創造的問題解決モデルは、問題解決スキルを優先し、以下のステップで構成される[41]:
- 問題を理解する
- アイデアの創出
- 解決策の開発
- 行動の計画
- 行動の実行
- 結果の評価
科学、技術、工学、芸術、数学の教育は創造性を高めることができる[42]。問題解決教育は創造性を高めることができ、生徒自身が発見した問題は高いレベルの創造性を刺激するが、生徒の発見につながる問題や教師が指定した問題は創造性を高める効果が低い[39]。生徒の創造性を高めるためには、革新的な教育戦略や、教育対象者のニーズに基づいた教師の個性や指導方法が重要である[43]。
問題解決能力、特に創造的問題解決モデルに焦点を当てた問題解決は、創造性や革新性、職場での成功、より高い学業成績と関連している [40]。学校教育は創造性を殺すという通説があるが、それは真実ではなく、学校教育は創造性と知性の両方をサポートするのに有効であることが研究で明らかになっている[44]。しかし、過学習、つまり特定の知識を適用すればすべての問題が解決すると思い込むことには注意が望ましい。過学習は創造性を妨げる[45]。
創造性に関する理論
[編集]創造に関する他の有名な理論には、TRIZやSCAMPERがある:
TRIZとは、ロシア語で発明的問題解決理論の頭文字をとったもので、創造性に関する研究史の軌跡のもう一つのページであり、発明的問題解決理論は、今日でも創造性を研究する学界で評価されている。TRIZという理論は、つまり発明に対する方法論を列挙して、一つ拡張すれば、しばしば他の利便性を犠牲にするという考えに着目し、発明したものの利便性を拡張すると同時に、犠牲を少なくすればより創造的になるとされている[46][47]。
SCAMPERも発明的問題解決理論と同様に、創造的なアイデアを生み出すための方法論としてよく知られており、SCAMPERとは、Substitute(代用)、Combine(結合)、Adapt(適応)、Magnify(拡大)、Put to other uses(=応用)、Eliminate(排除)、Reverse(逆転)の頭文字をとったもので、アイデアを生み出すためのものであり、TRIZと考え方が似ている部分がある[47]。

** 提供された行 **
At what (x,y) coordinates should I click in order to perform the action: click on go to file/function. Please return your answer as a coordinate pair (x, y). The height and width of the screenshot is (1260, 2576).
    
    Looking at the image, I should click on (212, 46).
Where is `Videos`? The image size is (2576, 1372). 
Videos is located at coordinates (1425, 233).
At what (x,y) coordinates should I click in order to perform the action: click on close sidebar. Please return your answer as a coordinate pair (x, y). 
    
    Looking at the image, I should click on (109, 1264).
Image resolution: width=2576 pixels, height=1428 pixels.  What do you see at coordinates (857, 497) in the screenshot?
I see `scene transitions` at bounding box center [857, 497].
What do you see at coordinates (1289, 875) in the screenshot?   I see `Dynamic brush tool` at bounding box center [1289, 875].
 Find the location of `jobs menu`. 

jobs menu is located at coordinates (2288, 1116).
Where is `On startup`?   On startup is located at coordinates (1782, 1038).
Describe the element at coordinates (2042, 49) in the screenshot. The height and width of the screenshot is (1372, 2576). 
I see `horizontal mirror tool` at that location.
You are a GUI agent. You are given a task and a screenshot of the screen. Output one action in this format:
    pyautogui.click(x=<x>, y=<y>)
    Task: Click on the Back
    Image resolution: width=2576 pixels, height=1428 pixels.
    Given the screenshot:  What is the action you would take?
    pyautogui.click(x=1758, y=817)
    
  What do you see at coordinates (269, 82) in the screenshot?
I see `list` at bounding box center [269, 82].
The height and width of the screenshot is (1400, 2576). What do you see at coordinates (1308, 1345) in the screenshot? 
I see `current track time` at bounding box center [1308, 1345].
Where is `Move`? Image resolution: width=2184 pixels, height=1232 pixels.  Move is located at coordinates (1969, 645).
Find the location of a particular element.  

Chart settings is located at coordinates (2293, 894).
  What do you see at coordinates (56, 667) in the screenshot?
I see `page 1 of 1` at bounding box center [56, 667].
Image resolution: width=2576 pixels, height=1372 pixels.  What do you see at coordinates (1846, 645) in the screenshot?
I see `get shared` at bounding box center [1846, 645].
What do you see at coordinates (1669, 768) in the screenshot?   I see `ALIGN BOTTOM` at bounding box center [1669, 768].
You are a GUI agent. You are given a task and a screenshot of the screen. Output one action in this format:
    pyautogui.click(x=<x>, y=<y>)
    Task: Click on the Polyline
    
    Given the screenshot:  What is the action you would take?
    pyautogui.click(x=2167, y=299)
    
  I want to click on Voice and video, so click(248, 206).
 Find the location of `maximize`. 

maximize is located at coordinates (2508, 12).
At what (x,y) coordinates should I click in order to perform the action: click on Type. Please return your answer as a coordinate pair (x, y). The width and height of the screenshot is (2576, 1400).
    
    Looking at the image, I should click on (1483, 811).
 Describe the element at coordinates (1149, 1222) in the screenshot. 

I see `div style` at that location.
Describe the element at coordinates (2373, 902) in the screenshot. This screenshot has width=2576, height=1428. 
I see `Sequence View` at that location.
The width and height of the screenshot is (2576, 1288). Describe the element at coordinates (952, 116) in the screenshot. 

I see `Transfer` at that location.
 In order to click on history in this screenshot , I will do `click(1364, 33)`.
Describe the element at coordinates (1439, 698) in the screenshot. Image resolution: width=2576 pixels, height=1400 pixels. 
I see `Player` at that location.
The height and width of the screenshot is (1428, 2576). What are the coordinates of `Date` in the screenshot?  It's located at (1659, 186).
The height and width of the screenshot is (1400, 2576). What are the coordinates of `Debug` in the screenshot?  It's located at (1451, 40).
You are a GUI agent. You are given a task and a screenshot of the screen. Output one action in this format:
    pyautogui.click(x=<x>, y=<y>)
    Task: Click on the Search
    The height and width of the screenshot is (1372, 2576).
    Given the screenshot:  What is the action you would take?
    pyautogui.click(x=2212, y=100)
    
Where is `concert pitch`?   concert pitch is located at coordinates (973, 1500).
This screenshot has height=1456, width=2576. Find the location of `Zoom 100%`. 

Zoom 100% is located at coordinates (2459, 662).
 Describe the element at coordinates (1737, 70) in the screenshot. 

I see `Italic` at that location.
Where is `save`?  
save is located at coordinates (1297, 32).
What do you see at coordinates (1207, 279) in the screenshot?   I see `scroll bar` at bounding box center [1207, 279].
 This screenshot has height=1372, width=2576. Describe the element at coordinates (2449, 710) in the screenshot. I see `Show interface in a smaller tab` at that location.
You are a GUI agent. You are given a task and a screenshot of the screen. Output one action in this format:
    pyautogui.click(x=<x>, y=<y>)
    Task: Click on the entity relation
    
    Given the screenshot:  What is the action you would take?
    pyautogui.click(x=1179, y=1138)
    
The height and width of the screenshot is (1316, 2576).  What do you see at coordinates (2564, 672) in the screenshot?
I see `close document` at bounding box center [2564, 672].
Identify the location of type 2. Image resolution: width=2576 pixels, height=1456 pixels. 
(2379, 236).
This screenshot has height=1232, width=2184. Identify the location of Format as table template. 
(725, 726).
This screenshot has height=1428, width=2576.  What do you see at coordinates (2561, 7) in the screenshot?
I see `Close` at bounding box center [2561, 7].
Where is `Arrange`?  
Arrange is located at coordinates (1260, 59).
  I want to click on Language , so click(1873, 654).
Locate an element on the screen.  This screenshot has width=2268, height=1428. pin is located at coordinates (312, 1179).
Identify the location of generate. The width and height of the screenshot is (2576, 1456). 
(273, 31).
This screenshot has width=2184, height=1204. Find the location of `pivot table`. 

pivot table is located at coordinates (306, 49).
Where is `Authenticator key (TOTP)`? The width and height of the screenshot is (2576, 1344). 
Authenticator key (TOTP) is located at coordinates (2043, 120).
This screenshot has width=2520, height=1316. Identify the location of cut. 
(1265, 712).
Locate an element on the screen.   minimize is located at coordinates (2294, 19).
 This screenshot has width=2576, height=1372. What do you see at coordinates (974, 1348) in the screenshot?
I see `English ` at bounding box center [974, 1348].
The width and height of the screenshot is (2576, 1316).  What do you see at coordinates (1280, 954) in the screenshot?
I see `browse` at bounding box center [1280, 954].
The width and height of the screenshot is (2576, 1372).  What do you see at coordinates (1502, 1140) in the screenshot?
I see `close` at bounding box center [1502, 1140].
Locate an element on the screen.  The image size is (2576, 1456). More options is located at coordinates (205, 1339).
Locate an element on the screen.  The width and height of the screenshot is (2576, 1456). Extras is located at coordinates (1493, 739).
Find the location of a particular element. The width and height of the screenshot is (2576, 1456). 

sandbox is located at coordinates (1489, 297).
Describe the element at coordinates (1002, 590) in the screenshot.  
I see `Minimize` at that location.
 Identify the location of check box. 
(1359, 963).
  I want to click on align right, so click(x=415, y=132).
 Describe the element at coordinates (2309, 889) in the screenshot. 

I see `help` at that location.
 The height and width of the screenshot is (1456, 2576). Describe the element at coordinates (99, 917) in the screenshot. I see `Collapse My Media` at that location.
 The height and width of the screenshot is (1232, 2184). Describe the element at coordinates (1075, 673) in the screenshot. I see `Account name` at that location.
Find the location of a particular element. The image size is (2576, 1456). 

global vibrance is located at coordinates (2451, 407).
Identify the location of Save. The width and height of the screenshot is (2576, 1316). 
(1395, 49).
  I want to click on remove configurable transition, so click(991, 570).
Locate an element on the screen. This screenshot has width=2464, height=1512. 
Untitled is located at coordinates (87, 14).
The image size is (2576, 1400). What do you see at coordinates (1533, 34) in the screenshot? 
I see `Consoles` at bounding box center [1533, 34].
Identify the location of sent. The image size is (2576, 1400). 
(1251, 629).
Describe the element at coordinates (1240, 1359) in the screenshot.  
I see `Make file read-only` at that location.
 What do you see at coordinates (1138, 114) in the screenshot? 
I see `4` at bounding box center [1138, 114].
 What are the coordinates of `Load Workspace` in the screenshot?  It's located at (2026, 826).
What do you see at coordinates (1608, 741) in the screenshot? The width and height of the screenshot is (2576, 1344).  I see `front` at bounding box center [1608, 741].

** 取り組む課題 **
a - 創造性についての文章によると、過学習に注意が望ましいのはなぜか。1〜3文で説明してください。
b - 創造性についての文章を、最後の文の次から書き進めよ。

** 課題への解答 **
a - 過学習とは、特定の知識を適用すればすべての問題が解決すると思い込むことである。この思い込みは創造性を妨げるため、注意が望ましいとされている。

b -
ビジネスにおける創造性
[編集]創造性はイノベーションに関連するが[48][49]、創造性はイノベーション以上にビジネスの成功に貢献する[48]。経営は先進国の基本要素であるため、創造的管理の分野はここ10年ほどの間に発展してきた[1]。
組織内の社会的支援は創造性の予測因子である[50][51]。きちんと話を聞いてくれる上司は、心理的な安心感を与え、創造性を向上させる可能性がある[52][53]。起業家精神に溢れ、本物の価値観と信念を持つ上司は、従業員の創造性を最大限に引き出すよう指導し[54]、より偶発的な仕事に対して[55][56]創造性を重視した報酬を与えることで[57]、創造的な指導に最小限の時間を割くことで、創造性を大幅に向上させることができる[58]。
創造的な人間の特性や創造性を向上させる方法は、企業にとっても有益である。広告に投資する際には、適切さと独創性の両方に注意すること[59]。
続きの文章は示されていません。